Part 1: Scientific insight¶
Memory is an instance in which an organism's current behavior is determined by some aspect of its previous experience30. Memory an emergent property that researchers observe as an overt change at one or more levels of biological organization. Identifying the molecular basis of individual phenotypic variation is a major challenge for modern biologists. This research provides fundamental new insights into how transcriptional variation arises both within the subfields of the hippocampus that are crucial for learning, memory, and cognition. As a whole, my research provides a thorough analysis of transcriptional activity in the hippocampus that confirms many known properties and suggests new avenues for research.
What I found¶
I found that the Dentate Gyrus (DG) subfield responses with a strong upregulation of transcription factors to consistently-reinforced active place avoidance training. The CA1 transcriptomes reveal the expression of genes related to synaptic membrane activity in response to both cognitive and stressful manipulations. My results confirm that the well-known “memory molecules” continue to appear on gene lists as essential, but my research builds on this prior work by identifying new genes who activity is related to processes involved in learning and memory.

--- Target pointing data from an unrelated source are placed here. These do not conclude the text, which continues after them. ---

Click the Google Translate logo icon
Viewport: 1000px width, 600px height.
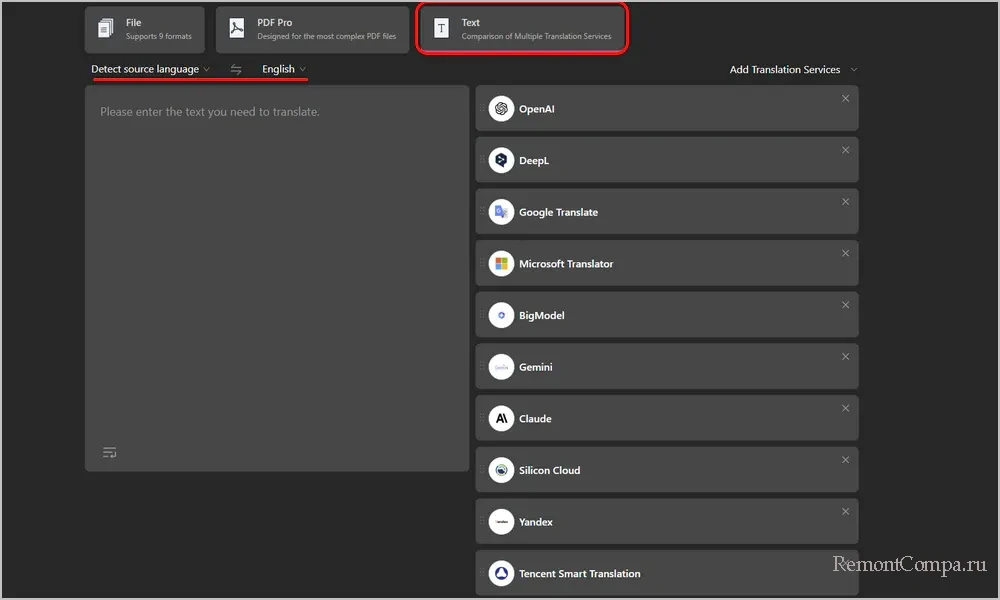coord(501,212)
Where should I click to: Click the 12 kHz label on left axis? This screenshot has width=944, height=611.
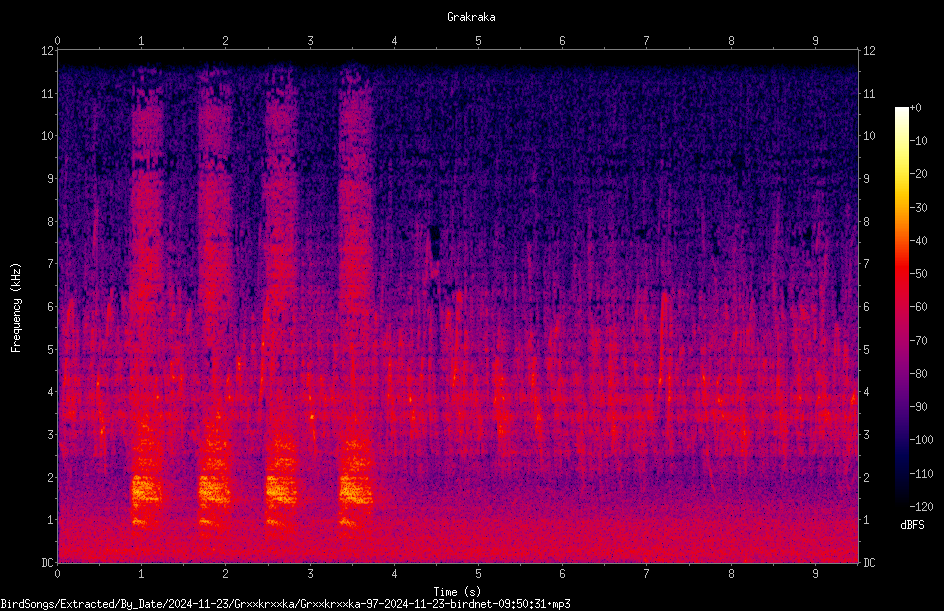48,51
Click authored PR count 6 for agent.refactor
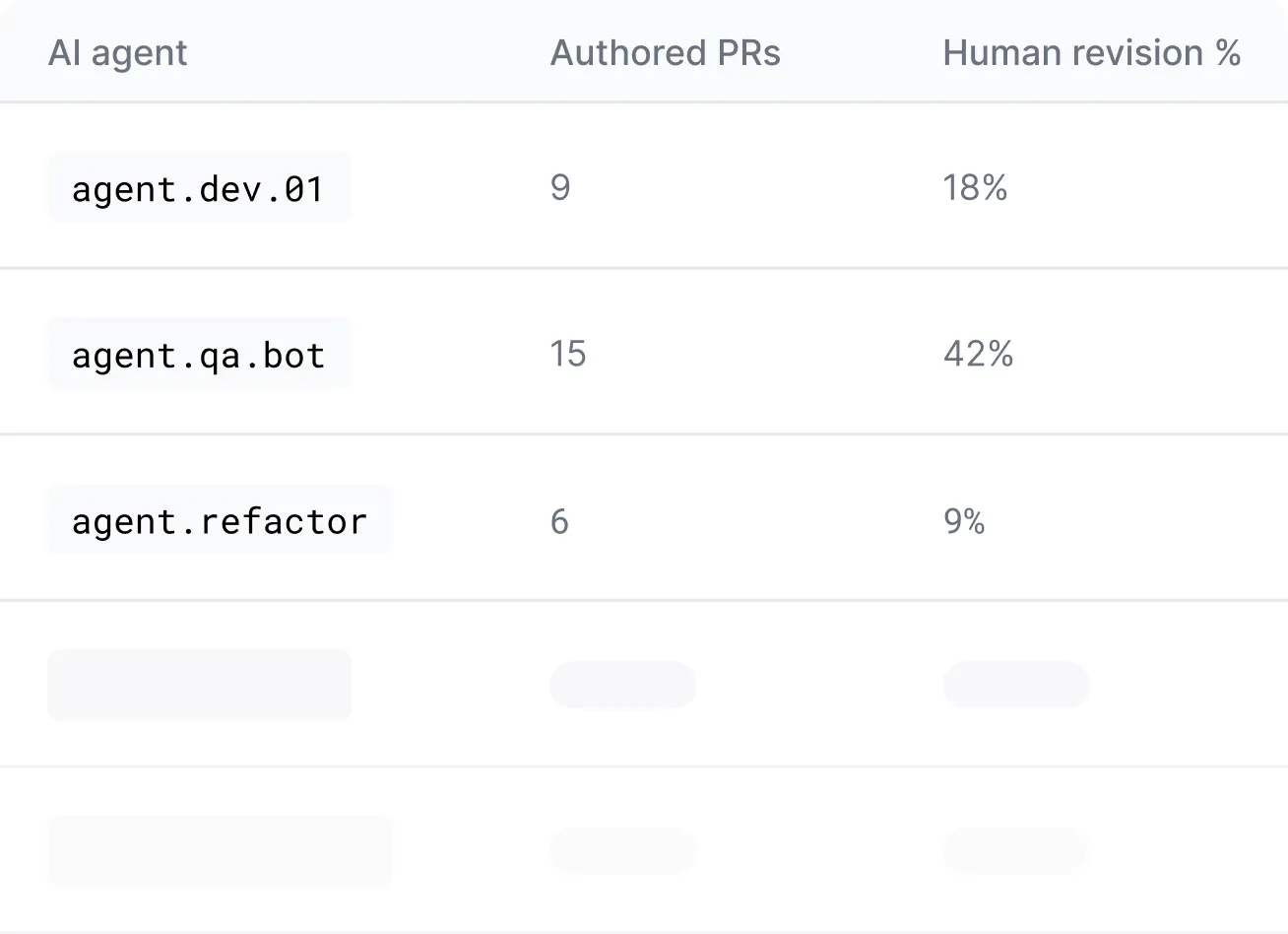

There appears to be robust sub-field specific difference that may reflect constitutive processes that distinguish the functional classes of neurons that make up each subfield. It will be interesting to see the extent to which other behavioral manipulations influence plasticity in gene expression.
I found that knocking out the FMR1 gene (which is the leading known genetic cause of autism) causes a change in the strategy that mice use to solve place avoidance tasks, and it disrupts the expression of about 100 genes. Among the list of affected processes, calcium signaling appears to be downregulated, which may provide insight into how neural function, in general, is altered in the FMR1 knock out brain.
Using automated computing and statistical analyses, I have developed an approach to investigate stable and plastic patterns of gene expression in the hippocampus. Using my data in combination with publically available data, I identified genes that reproducibly distinguish subfields of the hippocampus. I identified genes that respond indifferently to different types of manipulation and those that response only to specific treatments. This study is a significant contribution to our understanding of how experimental techniques may or may not mask our ability to identify biologically meaningful signatures of gene expression. Given who much I integrated public data into my analysis pipeline, I hope that future research can benefit from incorporating my now public data into their research for continued use and discovery.
What I learned¶
One idea that emerged from synthesizing the information of my thesis as a whole rather than each experiment individually is that stability is more common than plasticity in gene expression in brain expression. In other words, I expected to find thousands of genes showing significantly different expression with every manipulation, but what I found was that the effect of manipulation was much smaller than the gene expression differences that give rise to neuron-specific and region-specific patterns of expression in the brain (Chapter, 1, 2, and 3). I think reading the literature biased me always to expect to find large, significant, meaningful patterns of expression that were evidence of transcriptomic plasticity underlying behavioral plasticity. However, when I look at what explains most of the variation in expression, mostly its brain structure and cellular makeup that control differences, not acute response to experimental manipulations. A time series analysis could be the next step to examine how much transcriptomic dynamics there is at various milestones of the learning and memory formation process. Or, one could block transcription at different times during learning and memory formation to better understand how transcription influences learning or how laboratory manipulations interact to alter gene alter expression.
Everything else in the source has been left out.